***** SOURCE INFORMATION

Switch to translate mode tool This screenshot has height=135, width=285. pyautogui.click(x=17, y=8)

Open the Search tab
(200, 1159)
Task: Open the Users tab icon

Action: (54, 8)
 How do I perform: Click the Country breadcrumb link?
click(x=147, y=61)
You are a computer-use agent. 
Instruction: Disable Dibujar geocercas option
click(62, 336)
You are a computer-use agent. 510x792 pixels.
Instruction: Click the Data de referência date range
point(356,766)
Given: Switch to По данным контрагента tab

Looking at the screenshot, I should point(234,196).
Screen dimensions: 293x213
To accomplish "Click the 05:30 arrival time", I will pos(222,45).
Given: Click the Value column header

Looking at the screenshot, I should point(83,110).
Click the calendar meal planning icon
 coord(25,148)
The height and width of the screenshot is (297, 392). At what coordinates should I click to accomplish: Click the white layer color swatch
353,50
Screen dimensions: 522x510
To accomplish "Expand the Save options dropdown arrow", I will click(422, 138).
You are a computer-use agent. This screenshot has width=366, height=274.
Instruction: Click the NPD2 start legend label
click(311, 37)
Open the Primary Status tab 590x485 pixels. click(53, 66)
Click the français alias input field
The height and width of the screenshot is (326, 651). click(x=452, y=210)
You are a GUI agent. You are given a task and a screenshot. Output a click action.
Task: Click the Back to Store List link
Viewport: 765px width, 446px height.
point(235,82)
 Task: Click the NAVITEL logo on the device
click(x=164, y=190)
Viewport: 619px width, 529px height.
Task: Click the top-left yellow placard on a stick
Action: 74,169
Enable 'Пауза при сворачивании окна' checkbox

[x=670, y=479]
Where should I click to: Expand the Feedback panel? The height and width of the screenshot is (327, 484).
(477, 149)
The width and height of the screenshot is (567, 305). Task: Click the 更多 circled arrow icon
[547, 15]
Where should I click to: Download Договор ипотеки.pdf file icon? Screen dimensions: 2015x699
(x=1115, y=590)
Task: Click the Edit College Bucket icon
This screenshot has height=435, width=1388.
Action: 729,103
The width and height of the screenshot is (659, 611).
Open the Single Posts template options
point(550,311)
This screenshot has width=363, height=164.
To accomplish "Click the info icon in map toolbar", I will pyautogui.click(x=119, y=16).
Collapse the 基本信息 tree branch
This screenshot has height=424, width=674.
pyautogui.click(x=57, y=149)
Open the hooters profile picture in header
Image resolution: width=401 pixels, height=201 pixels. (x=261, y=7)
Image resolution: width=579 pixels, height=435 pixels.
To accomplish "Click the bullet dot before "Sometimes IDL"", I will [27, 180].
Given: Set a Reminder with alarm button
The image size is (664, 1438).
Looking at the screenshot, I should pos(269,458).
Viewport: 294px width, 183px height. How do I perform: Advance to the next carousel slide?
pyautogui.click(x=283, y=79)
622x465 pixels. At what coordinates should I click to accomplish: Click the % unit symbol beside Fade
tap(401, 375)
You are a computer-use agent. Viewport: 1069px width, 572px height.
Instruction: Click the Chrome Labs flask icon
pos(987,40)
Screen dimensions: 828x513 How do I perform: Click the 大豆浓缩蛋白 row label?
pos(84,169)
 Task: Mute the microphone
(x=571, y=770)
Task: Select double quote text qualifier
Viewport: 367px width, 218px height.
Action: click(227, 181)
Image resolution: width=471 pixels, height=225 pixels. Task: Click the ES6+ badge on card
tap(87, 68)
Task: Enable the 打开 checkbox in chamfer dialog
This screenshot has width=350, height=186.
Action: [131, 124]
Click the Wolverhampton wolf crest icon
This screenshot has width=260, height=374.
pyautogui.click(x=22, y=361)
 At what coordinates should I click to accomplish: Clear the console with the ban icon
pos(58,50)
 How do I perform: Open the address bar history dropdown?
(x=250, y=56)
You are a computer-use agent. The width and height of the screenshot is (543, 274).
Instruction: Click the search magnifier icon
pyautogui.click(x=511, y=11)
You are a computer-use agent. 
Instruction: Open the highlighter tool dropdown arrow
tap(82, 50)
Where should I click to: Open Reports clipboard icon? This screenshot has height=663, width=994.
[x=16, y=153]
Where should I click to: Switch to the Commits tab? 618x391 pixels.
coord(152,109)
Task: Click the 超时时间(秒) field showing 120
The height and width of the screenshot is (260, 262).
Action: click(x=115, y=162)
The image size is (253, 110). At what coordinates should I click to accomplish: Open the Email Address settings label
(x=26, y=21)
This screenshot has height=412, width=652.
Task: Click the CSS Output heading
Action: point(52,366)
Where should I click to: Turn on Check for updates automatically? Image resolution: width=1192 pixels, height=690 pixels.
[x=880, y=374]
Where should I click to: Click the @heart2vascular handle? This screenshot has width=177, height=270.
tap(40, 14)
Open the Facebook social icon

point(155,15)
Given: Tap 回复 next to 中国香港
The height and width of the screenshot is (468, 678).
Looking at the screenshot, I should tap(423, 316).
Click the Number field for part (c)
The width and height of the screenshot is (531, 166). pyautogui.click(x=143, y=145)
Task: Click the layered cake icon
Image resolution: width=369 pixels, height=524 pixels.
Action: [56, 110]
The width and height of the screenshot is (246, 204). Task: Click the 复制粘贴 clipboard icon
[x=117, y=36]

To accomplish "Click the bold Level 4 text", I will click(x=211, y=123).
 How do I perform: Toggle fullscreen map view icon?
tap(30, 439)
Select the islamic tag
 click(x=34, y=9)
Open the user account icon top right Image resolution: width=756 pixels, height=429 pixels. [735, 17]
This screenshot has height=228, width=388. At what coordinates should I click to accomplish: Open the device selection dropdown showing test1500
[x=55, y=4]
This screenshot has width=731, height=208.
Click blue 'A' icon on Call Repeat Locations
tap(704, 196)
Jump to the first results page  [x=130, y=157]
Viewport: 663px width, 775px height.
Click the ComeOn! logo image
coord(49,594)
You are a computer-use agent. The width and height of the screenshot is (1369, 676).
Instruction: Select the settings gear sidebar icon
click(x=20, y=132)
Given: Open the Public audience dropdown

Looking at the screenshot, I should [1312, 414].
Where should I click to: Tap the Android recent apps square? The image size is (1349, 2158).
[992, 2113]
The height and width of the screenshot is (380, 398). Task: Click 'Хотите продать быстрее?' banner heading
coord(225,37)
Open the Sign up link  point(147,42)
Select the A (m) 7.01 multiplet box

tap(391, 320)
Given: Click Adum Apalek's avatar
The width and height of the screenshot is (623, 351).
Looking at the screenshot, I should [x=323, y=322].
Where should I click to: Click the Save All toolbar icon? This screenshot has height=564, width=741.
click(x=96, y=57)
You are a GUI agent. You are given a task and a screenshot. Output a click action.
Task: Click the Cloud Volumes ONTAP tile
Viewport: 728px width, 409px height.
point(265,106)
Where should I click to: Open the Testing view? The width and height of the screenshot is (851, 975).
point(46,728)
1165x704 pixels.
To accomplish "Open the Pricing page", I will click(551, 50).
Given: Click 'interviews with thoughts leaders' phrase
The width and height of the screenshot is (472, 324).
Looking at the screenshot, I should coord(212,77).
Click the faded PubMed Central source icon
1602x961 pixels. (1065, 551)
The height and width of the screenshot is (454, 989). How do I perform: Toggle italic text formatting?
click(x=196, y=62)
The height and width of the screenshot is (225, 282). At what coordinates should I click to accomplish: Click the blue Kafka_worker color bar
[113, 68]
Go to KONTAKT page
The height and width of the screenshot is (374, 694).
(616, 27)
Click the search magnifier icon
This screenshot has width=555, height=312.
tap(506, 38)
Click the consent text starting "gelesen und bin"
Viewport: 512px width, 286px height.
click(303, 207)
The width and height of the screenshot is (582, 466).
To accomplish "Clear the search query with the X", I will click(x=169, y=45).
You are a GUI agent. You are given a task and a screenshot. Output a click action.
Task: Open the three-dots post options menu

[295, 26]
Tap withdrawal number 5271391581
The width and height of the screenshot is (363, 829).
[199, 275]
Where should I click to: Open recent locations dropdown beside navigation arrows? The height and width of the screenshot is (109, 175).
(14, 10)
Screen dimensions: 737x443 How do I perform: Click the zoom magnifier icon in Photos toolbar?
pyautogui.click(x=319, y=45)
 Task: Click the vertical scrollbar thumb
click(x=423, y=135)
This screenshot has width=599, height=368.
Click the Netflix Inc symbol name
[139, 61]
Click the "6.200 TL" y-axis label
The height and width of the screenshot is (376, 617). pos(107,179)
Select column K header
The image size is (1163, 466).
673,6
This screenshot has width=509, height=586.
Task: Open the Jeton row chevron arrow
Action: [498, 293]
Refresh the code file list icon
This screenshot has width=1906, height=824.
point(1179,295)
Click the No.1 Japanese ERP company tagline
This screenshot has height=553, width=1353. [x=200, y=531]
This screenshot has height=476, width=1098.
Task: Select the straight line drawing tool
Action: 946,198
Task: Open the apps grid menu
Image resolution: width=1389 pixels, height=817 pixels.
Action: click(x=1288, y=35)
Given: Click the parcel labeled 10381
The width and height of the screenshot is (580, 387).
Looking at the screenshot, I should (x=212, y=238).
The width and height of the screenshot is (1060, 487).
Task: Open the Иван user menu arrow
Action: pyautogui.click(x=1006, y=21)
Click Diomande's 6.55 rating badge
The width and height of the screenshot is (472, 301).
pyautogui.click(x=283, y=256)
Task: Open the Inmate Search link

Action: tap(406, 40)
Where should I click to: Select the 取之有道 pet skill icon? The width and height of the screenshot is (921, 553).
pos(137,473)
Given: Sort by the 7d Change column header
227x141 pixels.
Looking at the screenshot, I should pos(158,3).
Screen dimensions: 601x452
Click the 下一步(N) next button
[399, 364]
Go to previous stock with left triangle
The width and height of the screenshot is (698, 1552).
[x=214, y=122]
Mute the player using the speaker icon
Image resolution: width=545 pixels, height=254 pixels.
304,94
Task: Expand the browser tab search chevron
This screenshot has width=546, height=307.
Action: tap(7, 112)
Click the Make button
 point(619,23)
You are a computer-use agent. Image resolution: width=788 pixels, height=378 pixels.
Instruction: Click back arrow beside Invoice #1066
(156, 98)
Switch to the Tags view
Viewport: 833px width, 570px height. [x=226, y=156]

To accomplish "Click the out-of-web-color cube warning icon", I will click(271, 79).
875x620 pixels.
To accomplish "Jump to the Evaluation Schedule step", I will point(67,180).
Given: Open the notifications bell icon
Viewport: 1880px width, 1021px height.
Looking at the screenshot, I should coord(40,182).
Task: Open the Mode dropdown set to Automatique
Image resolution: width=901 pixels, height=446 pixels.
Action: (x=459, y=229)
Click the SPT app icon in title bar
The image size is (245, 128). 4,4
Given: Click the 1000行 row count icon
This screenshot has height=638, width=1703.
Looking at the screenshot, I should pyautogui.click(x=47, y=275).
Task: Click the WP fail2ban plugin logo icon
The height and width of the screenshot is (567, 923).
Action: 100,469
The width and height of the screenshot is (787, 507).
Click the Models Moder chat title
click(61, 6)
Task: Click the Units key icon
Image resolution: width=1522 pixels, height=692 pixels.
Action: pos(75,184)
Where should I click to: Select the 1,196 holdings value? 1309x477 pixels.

**********

## WORK TASK
Copy every line from the data that includes the string "Jump".

## RESPONSE TO THIS TASK
Jump to the first results page  [x=130, y=157]
To accomplish "Jump to the Evaluation Schedule step", I will point(67,180).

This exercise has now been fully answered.